Ein Bonmot, aufgeschnappt bei der Verabschiedung eines Dichters 1980 in Berlin, lautete: Warum zerbröckeln in der DDR immer mehr die Fassaden? Antwort: Weil der Staat alles nur darauf verwendet, die eigene Fassade aufrecht zu erhalten.

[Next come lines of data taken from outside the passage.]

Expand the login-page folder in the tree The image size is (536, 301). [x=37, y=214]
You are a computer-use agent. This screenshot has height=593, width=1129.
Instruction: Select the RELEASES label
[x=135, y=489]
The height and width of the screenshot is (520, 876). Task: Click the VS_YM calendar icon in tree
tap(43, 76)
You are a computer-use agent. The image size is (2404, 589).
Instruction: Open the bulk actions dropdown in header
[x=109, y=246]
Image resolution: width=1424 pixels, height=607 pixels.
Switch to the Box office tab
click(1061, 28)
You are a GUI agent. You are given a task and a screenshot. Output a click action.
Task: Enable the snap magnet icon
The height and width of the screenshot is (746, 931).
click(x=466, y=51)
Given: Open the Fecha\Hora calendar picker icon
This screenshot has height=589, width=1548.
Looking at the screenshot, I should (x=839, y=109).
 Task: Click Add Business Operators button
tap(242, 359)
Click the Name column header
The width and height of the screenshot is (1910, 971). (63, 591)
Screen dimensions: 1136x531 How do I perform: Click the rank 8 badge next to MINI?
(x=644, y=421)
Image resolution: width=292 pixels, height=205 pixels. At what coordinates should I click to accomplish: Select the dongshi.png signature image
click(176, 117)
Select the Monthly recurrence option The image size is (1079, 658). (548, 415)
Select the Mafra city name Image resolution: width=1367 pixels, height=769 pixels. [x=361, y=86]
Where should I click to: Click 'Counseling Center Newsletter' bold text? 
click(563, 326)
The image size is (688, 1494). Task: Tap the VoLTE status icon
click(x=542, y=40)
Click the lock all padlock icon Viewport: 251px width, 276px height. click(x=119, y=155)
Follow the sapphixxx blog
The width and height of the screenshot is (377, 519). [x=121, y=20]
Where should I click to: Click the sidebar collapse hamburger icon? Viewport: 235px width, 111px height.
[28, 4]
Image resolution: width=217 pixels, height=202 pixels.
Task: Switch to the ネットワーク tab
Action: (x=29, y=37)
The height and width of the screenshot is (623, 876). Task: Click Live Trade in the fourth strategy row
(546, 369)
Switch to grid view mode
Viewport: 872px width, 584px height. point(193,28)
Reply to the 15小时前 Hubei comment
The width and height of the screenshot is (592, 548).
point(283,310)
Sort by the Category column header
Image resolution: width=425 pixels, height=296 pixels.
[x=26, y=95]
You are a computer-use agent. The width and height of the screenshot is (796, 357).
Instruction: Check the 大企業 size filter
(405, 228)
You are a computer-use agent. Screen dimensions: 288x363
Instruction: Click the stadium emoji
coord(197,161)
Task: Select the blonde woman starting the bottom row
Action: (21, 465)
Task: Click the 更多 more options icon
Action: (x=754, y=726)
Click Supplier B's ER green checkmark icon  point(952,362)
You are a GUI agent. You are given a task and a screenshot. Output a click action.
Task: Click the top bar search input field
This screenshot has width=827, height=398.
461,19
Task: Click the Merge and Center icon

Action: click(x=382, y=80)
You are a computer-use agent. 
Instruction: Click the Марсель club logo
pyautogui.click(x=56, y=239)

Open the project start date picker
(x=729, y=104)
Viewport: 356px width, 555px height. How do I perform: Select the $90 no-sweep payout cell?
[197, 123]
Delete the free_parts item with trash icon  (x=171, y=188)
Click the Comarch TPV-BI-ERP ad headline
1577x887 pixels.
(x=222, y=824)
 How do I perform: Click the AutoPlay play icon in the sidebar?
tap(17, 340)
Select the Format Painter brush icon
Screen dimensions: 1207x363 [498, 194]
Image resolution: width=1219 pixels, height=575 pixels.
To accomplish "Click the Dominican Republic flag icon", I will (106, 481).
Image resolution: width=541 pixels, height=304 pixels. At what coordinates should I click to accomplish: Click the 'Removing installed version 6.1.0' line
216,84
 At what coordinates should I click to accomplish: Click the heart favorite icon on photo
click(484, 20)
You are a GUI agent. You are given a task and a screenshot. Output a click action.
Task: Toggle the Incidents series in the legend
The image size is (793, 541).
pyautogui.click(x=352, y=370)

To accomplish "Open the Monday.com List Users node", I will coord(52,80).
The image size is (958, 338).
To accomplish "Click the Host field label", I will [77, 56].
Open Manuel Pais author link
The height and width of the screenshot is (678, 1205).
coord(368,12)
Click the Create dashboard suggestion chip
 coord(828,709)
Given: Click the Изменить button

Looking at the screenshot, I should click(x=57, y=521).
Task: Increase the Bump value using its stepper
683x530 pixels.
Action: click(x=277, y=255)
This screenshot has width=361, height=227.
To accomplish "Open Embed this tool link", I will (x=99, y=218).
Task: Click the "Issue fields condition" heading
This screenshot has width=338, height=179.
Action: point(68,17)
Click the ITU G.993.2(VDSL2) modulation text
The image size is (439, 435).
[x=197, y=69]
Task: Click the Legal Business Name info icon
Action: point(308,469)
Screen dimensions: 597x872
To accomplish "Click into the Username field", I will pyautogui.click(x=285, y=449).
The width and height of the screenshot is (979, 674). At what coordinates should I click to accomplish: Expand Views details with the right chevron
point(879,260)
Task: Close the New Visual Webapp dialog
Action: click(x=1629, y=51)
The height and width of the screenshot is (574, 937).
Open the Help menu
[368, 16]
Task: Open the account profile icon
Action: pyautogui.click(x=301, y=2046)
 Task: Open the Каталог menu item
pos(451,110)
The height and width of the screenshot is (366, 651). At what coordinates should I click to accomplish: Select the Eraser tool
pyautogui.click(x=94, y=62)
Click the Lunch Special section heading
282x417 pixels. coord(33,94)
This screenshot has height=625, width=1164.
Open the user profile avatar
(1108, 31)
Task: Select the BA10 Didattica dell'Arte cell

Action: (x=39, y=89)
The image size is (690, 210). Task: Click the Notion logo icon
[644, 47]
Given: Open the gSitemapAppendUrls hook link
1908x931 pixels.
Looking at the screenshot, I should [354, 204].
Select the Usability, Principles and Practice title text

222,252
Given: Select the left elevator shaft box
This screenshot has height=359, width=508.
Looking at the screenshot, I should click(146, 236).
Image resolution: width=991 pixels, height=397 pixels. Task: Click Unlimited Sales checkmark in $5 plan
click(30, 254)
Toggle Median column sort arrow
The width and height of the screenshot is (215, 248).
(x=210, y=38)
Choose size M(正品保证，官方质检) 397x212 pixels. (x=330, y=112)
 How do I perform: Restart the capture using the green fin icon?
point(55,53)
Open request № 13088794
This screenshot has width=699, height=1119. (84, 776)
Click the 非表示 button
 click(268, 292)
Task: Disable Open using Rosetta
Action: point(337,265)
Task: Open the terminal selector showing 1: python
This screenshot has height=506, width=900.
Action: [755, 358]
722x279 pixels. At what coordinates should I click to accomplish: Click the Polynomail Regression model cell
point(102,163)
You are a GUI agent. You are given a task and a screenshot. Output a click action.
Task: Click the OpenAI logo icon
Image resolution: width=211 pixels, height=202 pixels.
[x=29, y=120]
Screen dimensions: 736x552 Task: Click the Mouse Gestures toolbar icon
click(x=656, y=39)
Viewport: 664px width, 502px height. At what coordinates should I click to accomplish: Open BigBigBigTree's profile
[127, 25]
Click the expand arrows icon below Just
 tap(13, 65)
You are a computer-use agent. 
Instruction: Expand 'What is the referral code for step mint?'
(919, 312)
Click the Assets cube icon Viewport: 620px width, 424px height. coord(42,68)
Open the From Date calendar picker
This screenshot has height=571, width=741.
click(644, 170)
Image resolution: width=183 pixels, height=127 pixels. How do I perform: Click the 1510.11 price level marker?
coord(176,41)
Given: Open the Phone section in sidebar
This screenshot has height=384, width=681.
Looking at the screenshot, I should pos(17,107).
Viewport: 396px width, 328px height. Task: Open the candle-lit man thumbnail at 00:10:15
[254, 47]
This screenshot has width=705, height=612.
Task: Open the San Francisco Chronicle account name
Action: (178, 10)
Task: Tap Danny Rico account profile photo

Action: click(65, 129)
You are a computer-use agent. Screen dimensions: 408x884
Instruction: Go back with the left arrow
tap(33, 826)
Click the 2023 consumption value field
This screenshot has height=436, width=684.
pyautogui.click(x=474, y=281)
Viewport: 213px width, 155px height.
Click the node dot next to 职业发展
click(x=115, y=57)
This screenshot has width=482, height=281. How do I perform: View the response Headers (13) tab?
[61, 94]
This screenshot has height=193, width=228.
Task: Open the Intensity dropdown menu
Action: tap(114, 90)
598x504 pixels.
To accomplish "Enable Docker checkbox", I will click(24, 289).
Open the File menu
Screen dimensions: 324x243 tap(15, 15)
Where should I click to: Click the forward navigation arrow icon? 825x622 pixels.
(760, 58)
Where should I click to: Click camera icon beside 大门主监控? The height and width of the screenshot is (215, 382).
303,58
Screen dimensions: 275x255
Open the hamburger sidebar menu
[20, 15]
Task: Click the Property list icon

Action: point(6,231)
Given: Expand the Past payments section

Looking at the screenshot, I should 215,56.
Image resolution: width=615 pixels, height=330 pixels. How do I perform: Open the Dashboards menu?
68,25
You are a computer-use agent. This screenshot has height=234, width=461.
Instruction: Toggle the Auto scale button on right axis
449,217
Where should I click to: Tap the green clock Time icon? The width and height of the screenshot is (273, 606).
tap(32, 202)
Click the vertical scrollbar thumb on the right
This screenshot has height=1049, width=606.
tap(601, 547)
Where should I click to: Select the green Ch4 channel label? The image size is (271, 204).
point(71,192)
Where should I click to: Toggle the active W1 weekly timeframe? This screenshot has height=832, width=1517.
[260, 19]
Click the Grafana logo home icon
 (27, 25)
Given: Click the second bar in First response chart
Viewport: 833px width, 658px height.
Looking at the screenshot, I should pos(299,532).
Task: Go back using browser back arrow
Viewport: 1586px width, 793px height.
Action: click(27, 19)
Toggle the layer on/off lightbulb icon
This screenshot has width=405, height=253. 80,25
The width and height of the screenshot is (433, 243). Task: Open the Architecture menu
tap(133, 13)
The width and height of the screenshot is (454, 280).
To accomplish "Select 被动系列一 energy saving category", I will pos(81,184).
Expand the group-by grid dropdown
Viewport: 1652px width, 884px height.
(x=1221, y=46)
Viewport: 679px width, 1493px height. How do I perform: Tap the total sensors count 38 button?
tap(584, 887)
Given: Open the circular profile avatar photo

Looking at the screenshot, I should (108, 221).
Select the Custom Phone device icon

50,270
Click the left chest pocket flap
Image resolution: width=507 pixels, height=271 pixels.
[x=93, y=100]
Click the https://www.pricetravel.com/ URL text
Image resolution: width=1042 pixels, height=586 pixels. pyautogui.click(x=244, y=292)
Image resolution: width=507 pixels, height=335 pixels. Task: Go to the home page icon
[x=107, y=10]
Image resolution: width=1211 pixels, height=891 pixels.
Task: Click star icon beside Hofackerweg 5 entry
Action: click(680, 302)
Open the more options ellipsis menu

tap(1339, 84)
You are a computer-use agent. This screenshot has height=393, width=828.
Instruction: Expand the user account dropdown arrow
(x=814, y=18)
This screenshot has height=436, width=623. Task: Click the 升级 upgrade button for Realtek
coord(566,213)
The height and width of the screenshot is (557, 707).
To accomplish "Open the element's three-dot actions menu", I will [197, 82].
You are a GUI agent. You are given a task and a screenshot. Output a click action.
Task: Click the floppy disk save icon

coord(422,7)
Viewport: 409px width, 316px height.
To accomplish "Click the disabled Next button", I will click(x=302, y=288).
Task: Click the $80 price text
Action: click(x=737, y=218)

Mein Gott, was waren wir euphorisch an diesem verregneten 30. April 1982, nach dem letzten Seminar, in der Studentenbude bei Rotwein, Marke Gamza, vielleicht war es auch der extratrockene Cabernet. Ein paar Studenten hatten mich angesprochen, doch meinen künstlerischen Qualitäten auf dem Gebiet der Plakatschreiberei freien Lauf zu lassen. Im Wesentlichen bestand meine Aufgabe darin, Sätze wie "...daß nie eine Mutter mehr ihren Sohn beweint" und "Für Abrüstung in West und Ost" mit reichlich Farbe und breitem Pinsel auf großformatiges Papier zu bringen. Am Ende des Abends lagen dann sieben oder acht Plakate bereit, auf Pappe aufgezogen und teilweise an Besenstielen befestigt, zur gefälligen Benutzung bei der tagsdrauf wie alle Jahre wieder stattfindenden Maidemonstration. Weit entfernt davon, ein subversiv veranlagtes oppositionelles Element zu sein, welches sich allabendlich im Schatten bröckelnder Hausfassaden zu staatsfeindlichen Zirkeln halbgewalkter Intellektueller schleicht (so jedenfalls drückte es zu einem späteren Zeitpunkt ein Mitarbeiter einer-nicht-genannt-sein-wollenden Behörde aus) ergriff ich die Gelegenheit, wahrscheinlich mehr aus Lust am Abenteuer, denn aus politischer Überzeugung, und fand mich am nächsten Morgen beim verabredeten Treffpunkt auf dem Lindenring, dem Stellplatz der Marschblöcke, ein.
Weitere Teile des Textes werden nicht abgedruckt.